The German auction house’s listing said “uhr läuft nicht,” but I couldn’t resist. The shipping from Germany cost about as much as the fake watch and Norbert quickly found a mainspring for it.
My favorite rescue has to be the black dial fake Omega Speedmaster Ref. 145.022 ST 71 I won in a well-known British watch sale. I always wanted a Moonwatch but most commanded budget-busting prices. I snagged this one probably because it looked so unappetizing.
The watch ran but the crystal was beyond saving, the bezel looked like a rat had gnawed the edges and the dial had a nasty-looking brown ring around the edge. Rust? And if so, what did that portend for inside? This was probably my biggest gamble.

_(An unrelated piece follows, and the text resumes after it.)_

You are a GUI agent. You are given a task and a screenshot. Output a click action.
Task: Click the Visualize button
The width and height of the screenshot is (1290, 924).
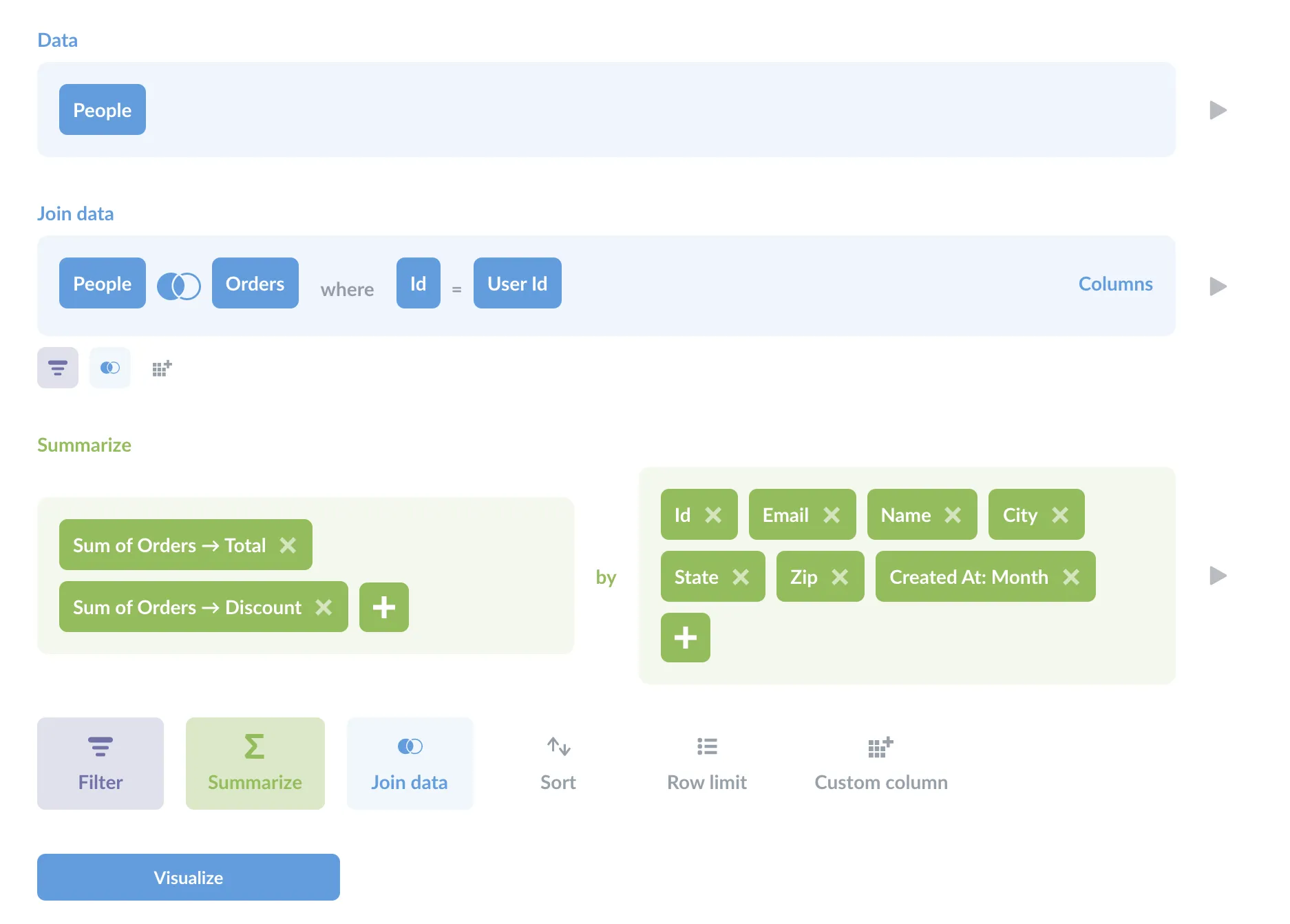click(189, 877)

When we opened it, we were pleasantly surprised. Norbert’s first discovery was the Speedy appeared never to have been serviced since it was new! The inside case back had no watchmaker’s markings. While the case and movement showed some signs of rust, that brown ring turned out to be the remains of the watch’s completely dissolved rubber gaskets. Norbert cleaned and de-rusted the movement and case, carefully cleaned the dial to reveal its original beauty. Furthermore, he swapped the scuffed crystal with an authentic Omega Hesalite replacement.

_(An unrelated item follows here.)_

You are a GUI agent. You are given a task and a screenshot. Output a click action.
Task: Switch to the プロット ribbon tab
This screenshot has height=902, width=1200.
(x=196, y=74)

One thing we couldn’t fix was the original bracelet, which was included in the lot but missing the end links. I suppose if I spent enough I could find a pair but the watch lives happily on a nice Hirsch Robby strap. I elected not to replace the chewed-up bezel because it is part of the watch’s long story, as is the love inscription on the back. Sometimes, I wonder how such a gift ended up at auction instead of becoming a family heirloom.

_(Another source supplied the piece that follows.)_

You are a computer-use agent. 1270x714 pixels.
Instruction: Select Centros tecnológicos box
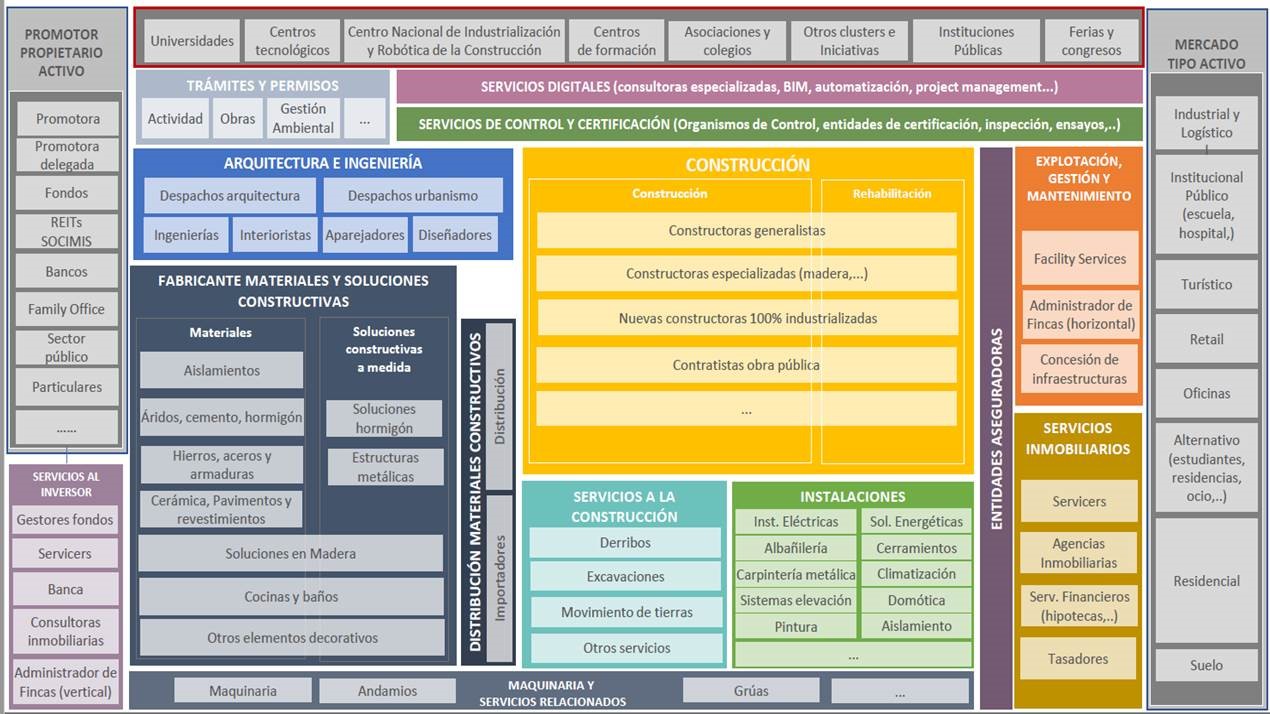click(292, 41)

Hamilton 1974 Geneve RAF 6BB
Maybe the most hopeless-looking project was a cheap replica Hamilton Geneve RAF 6BB. The listing included the dreaded “not currently running” descriptor. Whenever possible, I ask the auction house to send me a photo of the movement, which I flip to Norbert to assess the condition. In this case, it declined, citing the one-piece design of the case. But the overall condition, including the dial, was very good and Norbert advised that this Hamilton’s caliber was an ETA-based movement. I tailored my bid accordingly, winning it for not much over the auction house’s minimum valuation.
The high quality replica watch, when we finally opened it, was a disaster. It appeared someone who fancied themselves a watchmaker tried to fix some problem using a pair of pliers and a pointed stick. The hairspring, balance control, and balance wheel were among the casualties of this amateur intervention. Once again, Norbert was able to bring the watch back to life. I discarded the damaged bracelet and the Hammy looks very attractive now on a Bond NATO.